→ GIVEN INSTRUCTION 1
From the entries, set down word for word the part that opens with the line containing "Where should I click to: Click" and closes with the line containing "Tap the Firstbeat", including both of those lines.

[START OF PASSAGE SHOWN]

A business credit report is a tool used by lenders, creditors, and potential business partners to determine your company’s financial strength. Each credit bureau gathers important business information to provide in a report, including financial history, trade payments, industry codes, and business credit scores. You’ll typically need to visit Dun & Bradstreet (D&B), Experian, or Equifax to view your credit report. Reports start at $49.95 for a one-time report.
Creditors, like business credit card issuers, use your credit report and score to determine your creditworthiness, so it’s in your best interest to pull your report often. If you don’t want to go through each credit bureau to receive your report and credit score, you can use an online credit provider like NAV. You can get your business credit scores and a credit report summary for free.
What Is a Business Credit Report?
A business credit report is a collection of public and private data that highlights a company’s financial history, overall financial health, and the ability to manage debt responsibly. While credit reports contain similar company information, each credit bureau has its own method to calculate its respective business credit scores. Your business credit report typically will include the following information:
- General company information
- History of the business
- Business registration information
- Government activity summary
- Company operational data
- Industry data
- Public filings like liens, judgments, and Uniform Commercial Code (UCC) filings
- Past payment history
A company that has a credit report with a solid payment history and no delinquencies is more likely to negotiate favorable terms with lenders and suppliers. In contrast, a company that has a report filled with negative items may receive less favorable terms or may not be approved for loans and vendor lines at all. Because of this, it’s important to build business credit.

[END OF PASSAGE SHOWN]
[START OF RECORDS FOR THIS EXERCISE]

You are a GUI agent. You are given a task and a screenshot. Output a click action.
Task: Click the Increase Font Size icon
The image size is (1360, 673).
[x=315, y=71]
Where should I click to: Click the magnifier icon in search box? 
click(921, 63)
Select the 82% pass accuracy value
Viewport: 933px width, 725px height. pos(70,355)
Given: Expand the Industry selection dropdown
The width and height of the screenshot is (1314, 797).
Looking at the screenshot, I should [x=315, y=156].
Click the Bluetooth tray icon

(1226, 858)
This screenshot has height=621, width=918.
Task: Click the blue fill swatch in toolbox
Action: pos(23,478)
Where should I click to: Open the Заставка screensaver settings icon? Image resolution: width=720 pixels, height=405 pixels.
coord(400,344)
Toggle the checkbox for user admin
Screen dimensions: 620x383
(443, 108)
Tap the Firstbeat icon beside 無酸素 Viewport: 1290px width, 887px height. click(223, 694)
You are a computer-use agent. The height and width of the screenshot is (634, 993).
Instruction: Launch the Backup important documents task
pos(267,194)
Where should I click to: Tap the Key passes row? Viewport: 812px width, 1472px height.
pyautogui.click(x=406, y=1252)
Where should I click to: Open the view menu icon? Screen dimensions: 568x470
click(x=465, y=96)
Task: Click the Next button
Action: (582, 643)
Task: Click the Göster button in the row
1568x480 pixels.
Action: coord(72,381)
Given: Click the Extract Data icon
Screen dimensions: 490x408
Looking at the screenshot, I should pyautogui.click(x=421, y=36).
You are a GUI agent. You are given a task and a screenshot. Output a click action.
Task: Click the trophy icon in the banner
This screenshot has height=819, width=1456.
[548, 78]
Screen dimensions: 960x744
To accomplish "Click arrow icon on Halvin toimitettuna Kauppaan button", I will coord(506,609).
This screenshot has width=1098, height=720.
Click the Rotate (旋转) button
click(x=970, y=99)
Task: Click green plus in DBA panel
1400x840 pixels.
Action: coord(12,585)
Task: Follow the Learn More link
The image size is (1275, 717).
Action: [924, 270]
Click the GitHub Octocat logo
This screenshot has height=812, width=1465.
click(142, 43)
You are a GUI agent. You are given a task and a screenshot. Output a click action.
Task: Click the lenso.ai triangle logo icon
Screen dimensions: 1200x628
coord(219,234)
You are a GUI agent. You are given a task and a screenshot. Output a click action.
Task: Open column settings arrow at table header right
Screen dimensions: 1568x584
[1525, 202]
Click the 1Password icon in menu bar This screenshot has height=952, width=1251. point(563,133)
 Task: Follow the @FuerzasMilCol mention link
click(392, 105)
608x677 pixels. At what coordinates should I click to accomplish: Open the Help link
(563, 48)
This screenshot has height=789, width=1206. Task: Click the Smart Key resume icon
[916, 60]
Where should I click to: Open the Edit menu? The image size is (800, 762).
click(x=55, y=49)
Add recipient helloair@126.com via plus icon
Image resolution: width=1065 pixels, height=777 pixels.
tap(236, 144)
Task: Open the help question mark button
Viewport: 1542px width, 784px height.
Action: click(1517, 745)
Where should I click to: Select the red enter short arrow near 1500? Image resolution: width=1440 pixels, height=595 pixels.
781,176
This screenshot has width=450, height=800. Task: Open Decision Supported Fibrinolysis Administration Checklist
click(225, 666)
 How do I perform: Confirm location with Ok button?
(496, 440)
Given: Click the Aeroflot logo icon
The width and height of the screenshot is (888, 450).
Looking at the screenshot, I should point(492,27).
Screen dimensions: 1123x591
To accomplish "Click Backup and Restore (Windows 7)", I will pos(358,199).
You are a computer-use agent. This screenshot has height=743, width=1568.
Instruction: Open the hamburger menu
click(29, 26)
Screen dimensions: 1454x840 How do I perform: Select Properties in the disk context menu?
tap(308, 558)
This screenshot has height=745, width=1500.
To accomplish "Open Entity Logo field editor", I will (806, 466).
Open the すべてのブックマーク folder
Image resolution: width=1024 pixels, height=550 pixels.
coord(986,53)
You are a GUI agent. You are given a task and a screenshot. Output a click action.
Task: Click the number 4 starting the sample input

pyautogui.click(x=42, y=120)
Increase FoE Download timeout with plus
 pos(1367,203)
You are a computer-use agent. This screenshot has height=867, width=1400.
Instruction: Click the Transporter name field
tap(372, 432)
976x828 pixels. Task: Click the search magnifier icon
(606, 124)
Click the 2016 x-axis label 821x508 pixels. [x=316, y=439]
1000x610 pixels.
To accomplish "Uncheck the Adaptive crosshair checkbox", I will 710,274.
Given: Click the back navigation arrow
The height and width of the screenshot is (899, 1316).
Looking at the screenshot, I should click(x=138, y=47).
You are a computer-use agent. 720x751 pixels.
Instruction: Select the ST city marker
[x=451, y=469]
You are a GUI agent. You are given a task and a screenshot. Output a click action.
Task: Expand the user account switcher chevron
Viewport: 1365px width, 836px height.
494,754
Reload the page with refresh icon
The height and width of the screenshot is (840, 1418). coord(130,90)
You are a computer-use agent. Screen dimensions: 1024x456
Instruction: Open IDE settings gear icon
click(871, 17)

[END OF RECORDS FOR THIS EXERCISE]

→ GIVEN INSTRUCTION 2
Extend the passage on business credit reports, starting right after its final sentence.

→ RIGHT ANSWER 1
Where should I click to: Click the magnifier icon in search box? 
click(921, 63)
Select the 82% pass accuracy value
Viewport: 933px width, 725px height. pos(70,355)
Given: Expand the Industry selection dropdown
The width and height of the screenshot is (1314, 797).
Looking at the screenshot, I should [x=315, y=156].
Click the Bluetooth tray icon

(1226, 858)
This screenshot has height=621, width=918.
Task: Click the blue fill swatch in toolbox
Action: pos(23,478)
Where should I click to: Open the Заставка screensaver settings icon? Image resolution: width=720 pixels, height=405 pixels.
coord(400,344)
Toggle the checkbox for user admin
Screen dimensions: 620x383
(443, 108)
Tap the Firstbeat icon beside 無酸素 Viewport: 1290px width, 887px height. click(223, 694)

→ RIGHT ANSWER 2
Business Credit Report Providers
Business reports are generated by the three major credit bureaus: D&B, Experian, and Equifax. The FICO Small Business Scoring Service (SBSS) also offers business credit scores that pull information directly from these three credit bureaus, but it doesn’t offer credit reports. Report fees vary depending on the credit reporting agency and the type of report requested. Reports typically start at $49.95 for a one-time report and $149 for a monthly subscription package.
Credit Reporting Agency
Monthly fee from $149 to $199 or more
PAYDEX Score, D&B Rating, Delinquency Score, Failure Score, and Viability Rating
$49.95 per report
Credit Ranking and Intelliscore
$99.95 per report
Business Credit Risk Score and Business Failure Score
$49.99 per report
LiquidCredit and SBSS Score
Because business information is collected from both private and public sources, information on each report may vary. However, lenders often have a preferred credit bureau they use when considering a loan request. For example, suppliers extending trade credit will typically review your D&B report before granting credit.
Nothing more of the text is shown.